#### Written task 1
In the passage on Yemen sanctions below, rewrite the paragraph beginning "The implementing regulations are codified" as a short bulleted list that keeps its main facts.
#### Written task 2
From the records below, give as a numbered list the lines from the line with "Expand the Aktionen dropdown" to the line with "pyautogui.click(x=1309, y=152)", skipping blank lines and leaving the pictures out.
** start Extract to read **
The Yemen sanctions program is administered by the U.S. Department of the Treasury's Office of Foreign Assets Control (OFAC) and is grounded in Executive Order 13611, signed by President Barack Obama on May 16, 2012. The order declared a national emergency with respect to actions that threaten the peace, security, or stability of Yemen, and authorized blocking the property of persons determined to have engaged in such acts, obstructed the political transition, or committed human rights abuses.
The implementing regulations are codified at 31 C.F.R. Part 552 (Yemen Sanctions Regulations). Unlike comprehensive country embargoes (such as those on Cuba or, historically, Iran), the Yemen program is a list-based "targeted" sanctions regime: it does not prohibit ordinary trade with Yemen as a country, but freezes the assets of specifically designated individuals on the Specially Designated Nationals and Blocked Persons (SDN) List and prohibits U.S. persons from transacting with them.
** end Extract to read **
** start Material for the task **
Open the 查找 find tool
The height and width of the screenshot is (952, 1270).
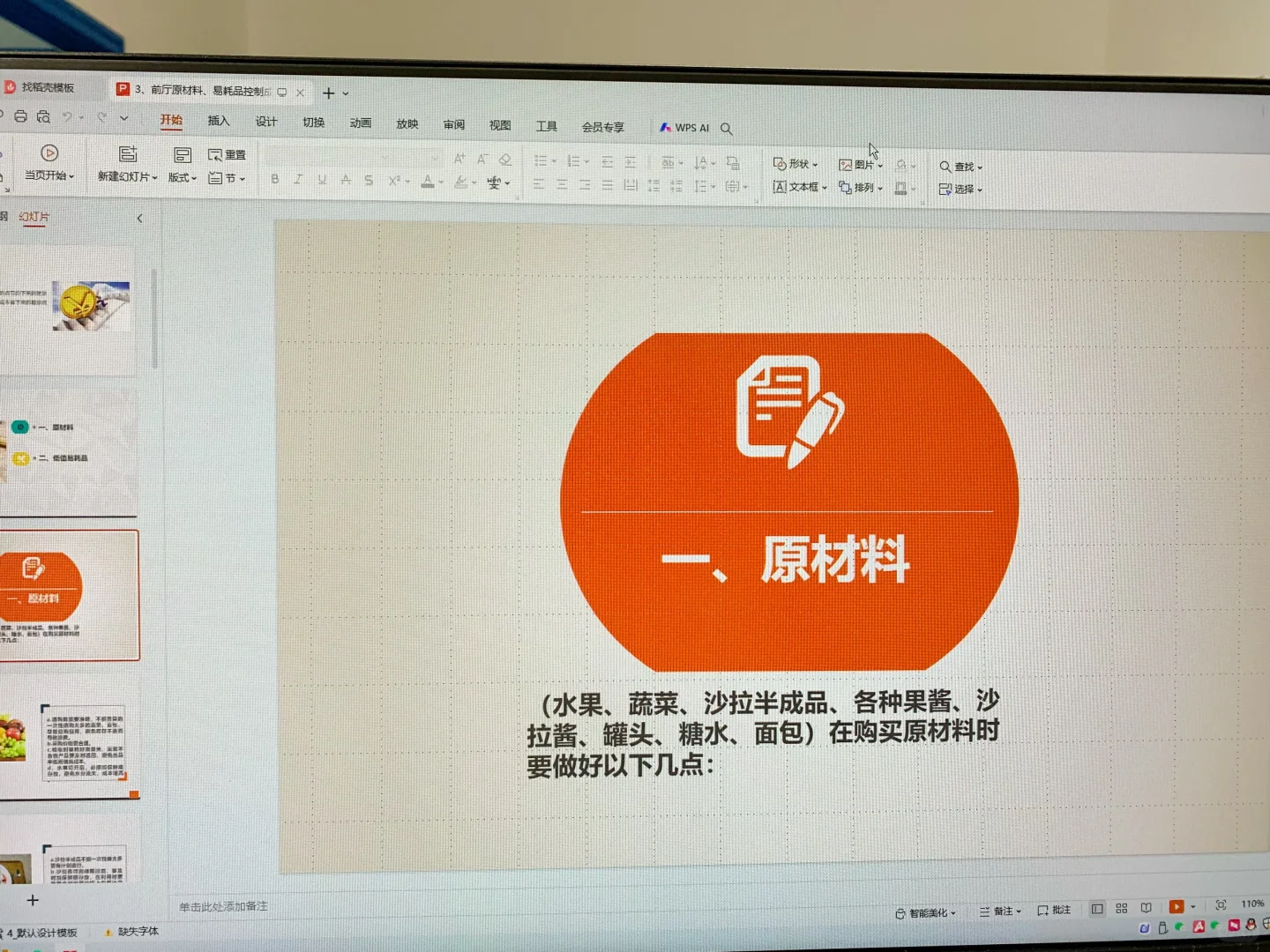click(x=962, y=166)
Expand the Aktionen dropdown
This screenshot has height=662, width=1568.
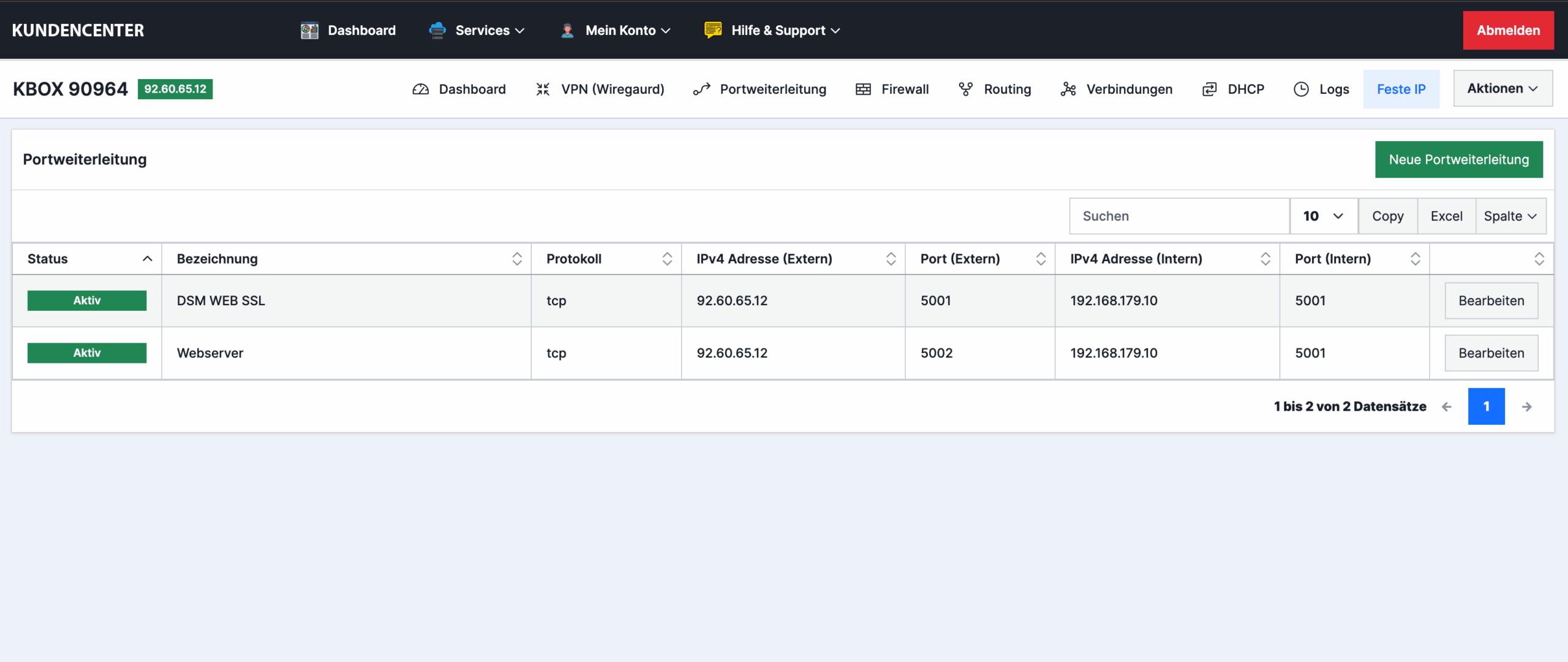point(1502,88)
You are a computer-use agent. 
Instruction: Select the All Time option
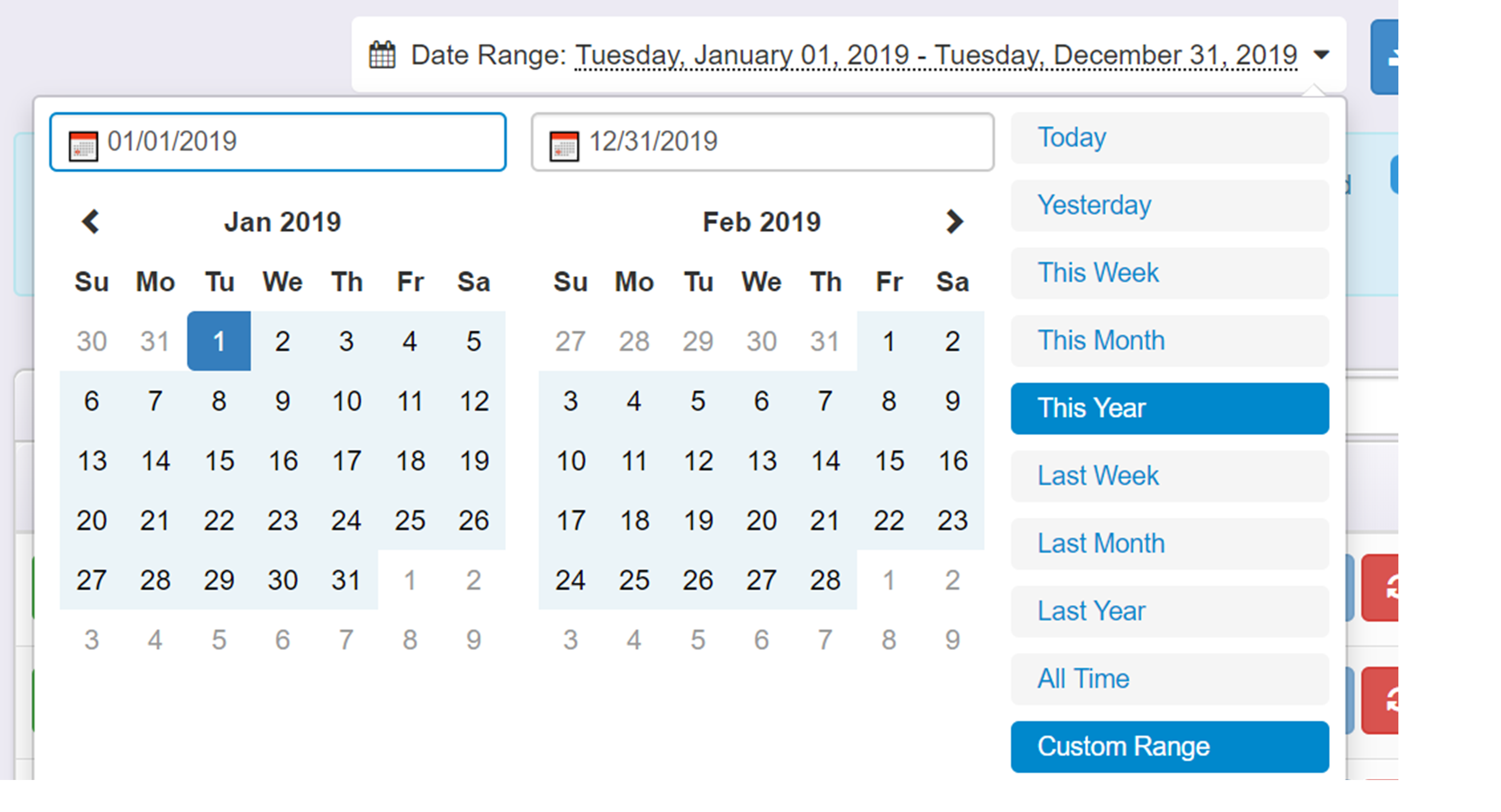[1170, 679]
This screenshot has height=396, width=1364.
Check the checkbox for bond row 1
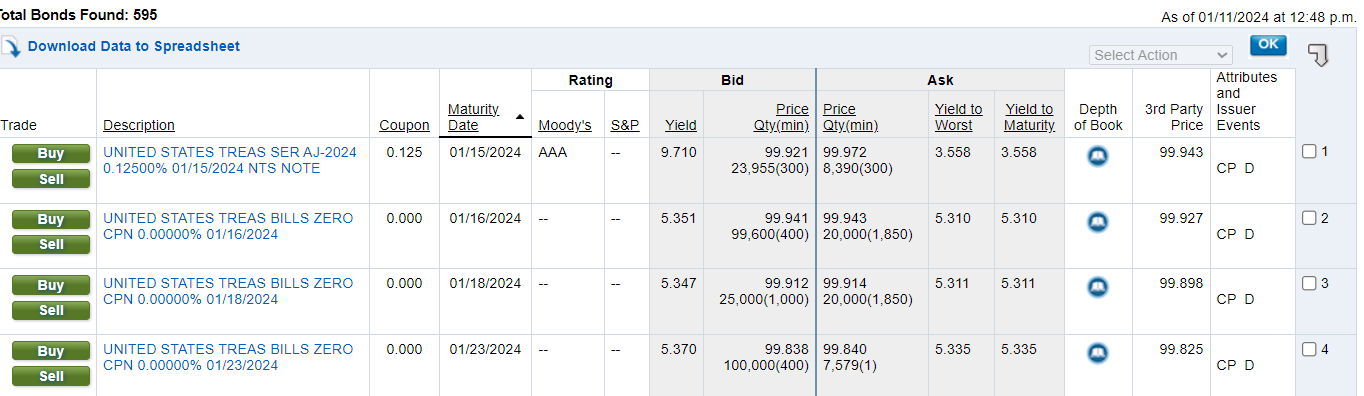pyautogui.click(x=1309, y=152)
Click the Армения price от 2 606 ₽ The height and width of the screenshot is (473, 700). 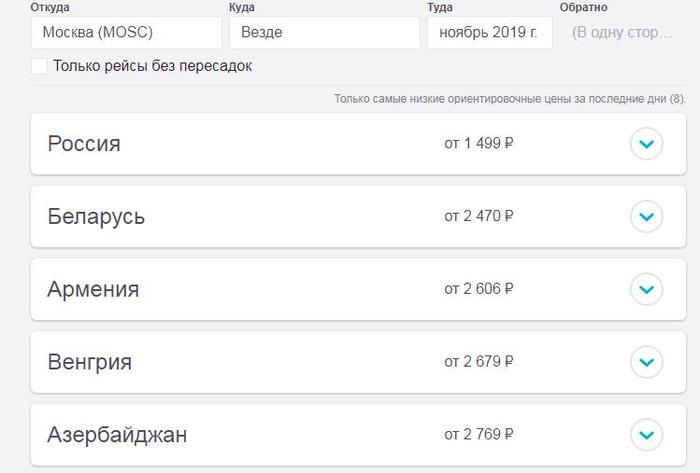479,290
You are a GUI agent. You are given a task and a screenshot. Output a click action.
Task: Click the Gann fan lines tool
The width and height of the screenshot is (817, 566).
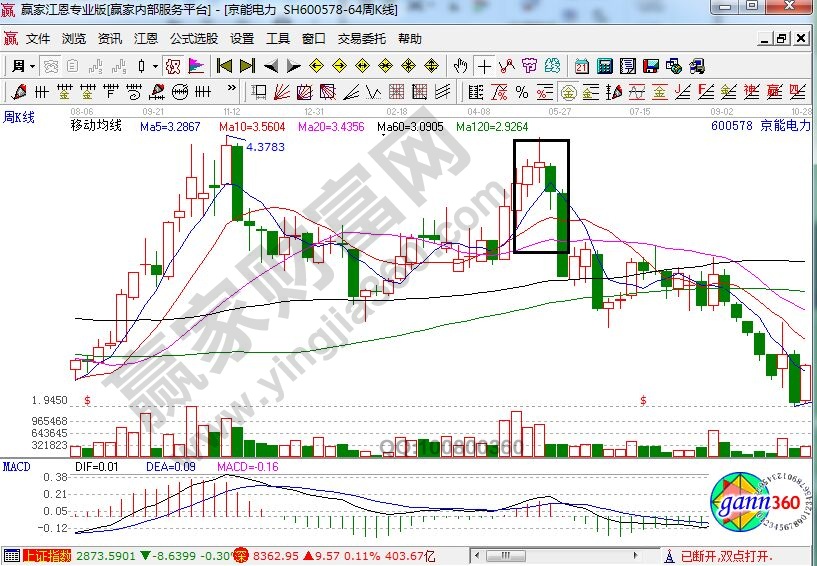(x=283, y=92)
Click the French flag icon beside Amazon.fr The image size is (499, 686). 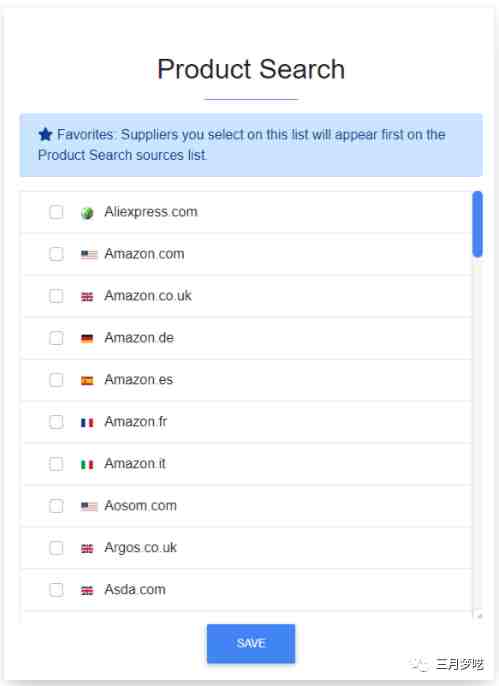[x=87, y=423]
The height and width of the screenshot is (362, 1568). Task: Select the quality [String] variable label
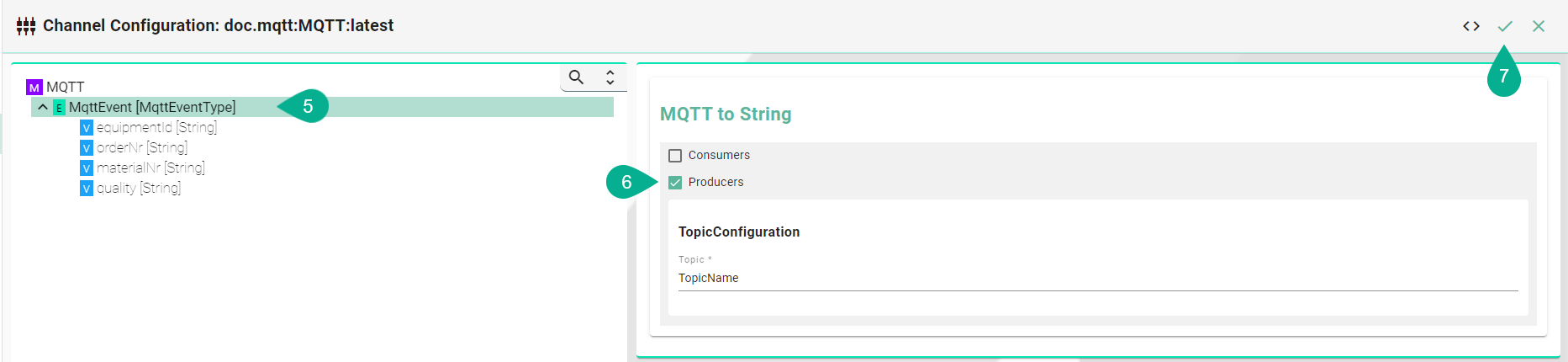[x=138, y=188]
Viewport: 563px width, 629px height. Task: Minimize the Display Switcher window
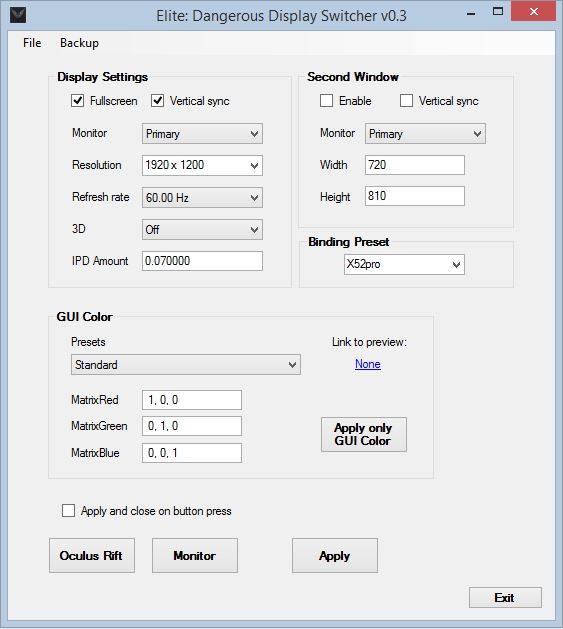pos(472,14)
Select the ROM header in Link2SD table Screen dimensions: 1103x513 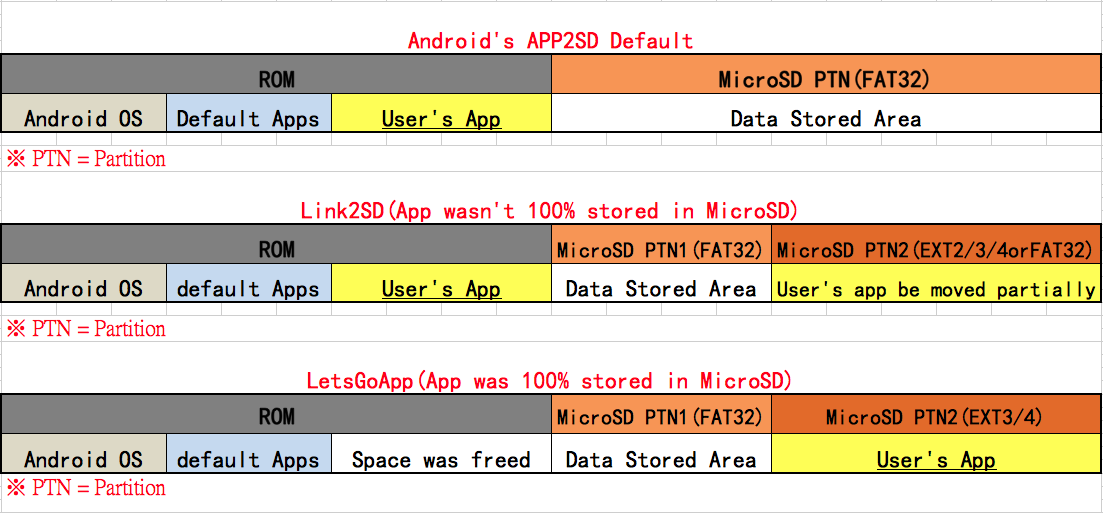pyautogui.click(x=276, y=249)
** end Material for the task **
#### Written response 1
- Regulations: 31 C.F.R. Part 552 (Yemen Sanctions Regulations).
- Type: a list-based, targeted sanctions program, unlike comprehensive country embargoes such as those on Cuba or, historically, Iran.
- Ordinary trade with Yemen as a country is not prohibited.
- Assets of individuals designated on the Specially Designated Nationals and Blocked Persons (SDN) List are frozen.
- U.S. persons are prohibited from transacting with those individuals.

#### Written response 2
1. Expand the Aktionen dropdown
2. This screenshot has height=662, width=1568.
3. point(1502,88)
4. You are a computer-use agent. 
5. Instruction: Select the All Time option
6. [1170, 679]
7. This screenshot has height=396, width=1364.
8. Check the checkbox for bond row 1
9. pyautogui.click(x=1309, y=152)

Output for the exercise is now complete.